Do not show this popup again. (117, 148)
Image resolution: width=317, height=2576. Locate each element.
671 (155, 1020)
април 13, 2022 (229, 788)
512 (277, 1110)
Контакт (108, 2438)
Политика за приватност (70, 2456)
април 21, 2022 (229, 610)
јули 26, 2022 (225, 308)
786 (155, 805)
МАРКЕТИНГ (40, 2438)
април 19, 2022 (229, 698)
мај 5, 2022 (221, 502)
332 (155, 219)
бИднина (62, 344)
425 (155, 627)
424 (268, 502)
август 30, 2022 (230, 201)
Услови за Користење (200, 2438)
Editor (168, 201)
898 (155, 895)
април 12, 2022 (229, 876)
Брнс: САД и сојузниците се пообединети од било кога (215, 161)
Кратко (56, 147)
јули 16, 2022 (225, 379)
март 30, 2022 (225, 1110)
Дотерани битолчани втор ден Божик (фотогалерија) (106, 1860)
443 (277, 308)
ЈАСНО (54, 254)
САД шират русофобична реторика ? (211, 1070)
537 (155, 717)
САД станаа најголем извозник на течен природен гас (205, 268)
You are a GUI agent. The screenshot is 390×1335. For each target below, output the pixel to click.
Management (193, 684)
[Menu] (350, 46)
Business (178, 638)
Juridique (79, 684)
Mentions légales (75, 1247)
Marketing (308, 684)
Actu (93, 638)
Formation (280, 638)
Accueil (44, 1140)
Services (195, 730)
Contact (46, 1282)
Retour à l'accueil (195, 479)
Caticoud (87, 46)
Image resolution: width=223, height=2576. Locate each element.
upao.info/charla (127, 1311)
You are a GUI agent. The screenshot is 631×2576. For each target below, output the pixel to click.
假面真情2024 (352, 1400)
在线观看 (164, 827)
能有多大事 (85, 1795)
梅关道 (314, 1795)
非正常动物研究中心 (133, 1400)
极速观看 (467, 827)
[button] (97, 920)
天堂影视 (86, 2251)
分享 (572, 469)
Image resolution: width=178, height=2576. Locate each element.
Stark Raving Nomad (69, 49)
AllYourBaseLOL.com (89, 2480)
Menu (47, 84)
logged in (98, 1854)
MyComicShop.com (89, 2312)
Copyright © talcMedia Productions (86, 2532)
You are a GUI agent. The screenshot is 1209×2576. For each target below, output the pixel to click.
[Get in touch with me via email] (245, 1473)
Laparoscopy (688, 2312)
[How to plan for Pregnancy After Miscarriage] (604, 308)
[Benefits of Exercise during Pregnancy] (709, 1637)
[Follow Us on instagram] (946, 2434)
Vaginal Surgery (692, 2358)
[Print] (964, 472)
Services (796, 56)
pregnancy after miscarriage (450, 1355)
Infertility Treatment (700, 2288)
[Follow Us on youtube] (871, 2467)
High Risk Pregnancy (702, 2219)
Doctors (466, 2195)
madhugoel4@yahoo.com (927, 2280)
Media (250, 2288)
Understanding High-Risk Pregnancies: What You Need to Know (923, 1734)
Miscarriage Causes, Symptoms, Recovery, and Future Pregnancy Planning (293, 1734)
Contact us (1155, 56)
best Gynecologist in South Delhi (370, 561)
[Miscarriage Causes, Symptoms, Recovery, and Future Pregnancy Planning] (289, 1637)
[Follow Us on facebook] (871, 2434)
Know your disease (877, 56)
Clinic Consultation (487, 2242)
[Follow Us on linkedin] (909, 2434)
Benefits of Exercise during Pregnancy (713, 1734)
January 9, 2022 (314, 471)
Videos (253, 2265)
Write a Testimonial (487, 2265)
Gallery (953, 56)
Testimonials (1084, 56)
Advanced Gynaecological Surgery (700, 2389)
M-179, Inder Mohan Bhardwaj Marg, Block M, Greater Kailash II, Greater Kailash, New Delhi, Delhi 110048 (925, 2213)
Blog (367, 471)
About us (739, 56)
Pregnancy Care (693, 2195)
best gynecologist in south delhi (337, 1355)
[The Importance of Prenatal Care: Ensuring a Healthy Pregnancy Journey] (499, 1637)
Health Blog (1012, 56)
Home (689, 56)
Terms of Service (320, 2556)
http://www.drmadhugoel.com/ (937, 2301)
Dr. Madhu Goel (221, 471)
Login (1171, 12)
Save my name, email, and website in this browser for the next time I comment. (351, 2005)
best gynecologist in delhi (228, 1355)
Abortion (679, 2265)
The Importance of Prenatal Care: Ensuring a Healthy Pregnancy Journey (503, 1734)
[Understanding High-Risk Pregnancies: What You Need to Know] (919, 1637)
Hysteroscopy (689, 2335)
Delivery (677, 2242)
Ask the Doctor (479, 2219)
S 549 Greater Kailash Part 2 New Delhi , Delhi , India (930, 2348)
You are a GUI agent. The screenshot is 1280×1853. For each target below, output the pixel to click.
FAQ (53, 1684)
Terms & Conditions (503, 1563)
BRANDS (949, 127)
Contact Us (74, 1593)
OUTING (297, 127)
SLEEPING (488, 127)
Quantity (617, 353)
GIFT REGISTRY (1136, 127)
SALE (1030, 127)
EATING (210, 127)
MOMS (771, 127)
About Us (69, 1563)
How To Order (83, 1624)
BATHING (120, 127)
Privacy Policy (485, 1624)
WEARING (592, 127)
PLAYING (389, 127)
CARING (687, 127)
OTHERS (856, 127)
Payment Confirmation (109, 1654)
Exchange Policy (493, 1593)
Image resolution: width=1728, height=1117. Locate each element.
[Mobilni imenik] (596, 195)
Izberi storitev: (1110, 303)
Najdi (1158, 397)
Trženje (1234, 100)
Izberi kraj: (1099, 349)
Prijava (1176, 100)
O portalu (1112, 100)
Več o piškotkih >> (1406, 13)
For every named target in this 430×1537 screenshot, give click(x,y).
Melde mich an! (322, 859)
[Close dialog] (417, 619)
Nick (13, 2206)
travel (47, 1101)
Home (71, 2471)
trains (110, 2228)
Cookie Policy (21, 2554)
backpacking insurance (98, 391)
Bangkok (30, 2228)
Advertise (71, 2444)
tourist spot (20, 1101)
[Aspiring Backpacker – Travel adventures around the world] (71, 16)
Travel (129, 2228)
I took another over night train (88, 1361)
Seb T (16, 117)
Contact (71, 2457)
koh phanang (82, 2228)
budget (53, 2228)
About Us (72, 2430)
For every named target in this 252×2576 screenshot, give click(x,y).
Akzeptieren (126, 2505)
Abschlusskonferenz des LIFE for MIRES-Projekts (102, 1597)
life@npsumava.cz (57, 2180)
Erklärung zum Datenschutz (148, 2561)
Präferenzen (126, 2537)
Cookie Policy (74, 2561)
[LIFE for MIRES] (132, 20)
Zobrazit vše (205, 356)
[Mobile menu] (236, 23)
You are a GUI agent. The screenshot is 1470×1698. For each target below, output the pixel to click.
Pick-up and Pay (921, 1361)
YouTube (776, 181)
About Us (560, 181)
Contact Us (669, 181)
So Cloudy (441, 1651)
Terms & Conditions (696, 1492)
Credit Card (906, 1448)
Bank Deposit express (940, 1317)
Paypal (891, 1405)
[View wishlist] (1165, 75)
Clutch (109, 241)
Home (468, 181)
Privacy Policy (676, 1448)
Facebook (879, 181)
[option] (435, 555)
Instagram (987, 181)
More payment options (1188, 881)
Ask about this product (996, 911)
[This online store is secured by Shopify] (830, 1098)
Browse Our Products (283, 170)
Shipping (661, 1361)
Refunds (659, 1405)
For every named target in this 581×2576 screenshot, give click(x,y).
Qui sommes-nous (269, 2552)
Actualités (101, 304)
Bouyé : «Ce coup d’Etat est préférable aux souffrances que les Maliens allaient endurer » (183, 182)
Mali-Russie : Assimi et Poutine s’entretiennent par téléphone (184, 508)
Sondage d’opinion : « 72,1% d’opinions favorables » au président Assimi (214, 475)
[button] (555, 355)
.....
● **Exercise aim**: Starting with the line with "Login (1171, 12)" above and going on through the line with "Journey (503, 1734)", transcribe every line exactly, both ends included, and add nothing.

● **Exercise answer**:
Login (1171, 12)
Save my name, email, and website in this browser for the next time I comment. (351, 2005)
best gynecologist in delhi (228, 1355)
Abortion (679, 2265)
The Importance of Prenatal Care: Ensuring a Healthy Pregnancy Journey (503, 1734)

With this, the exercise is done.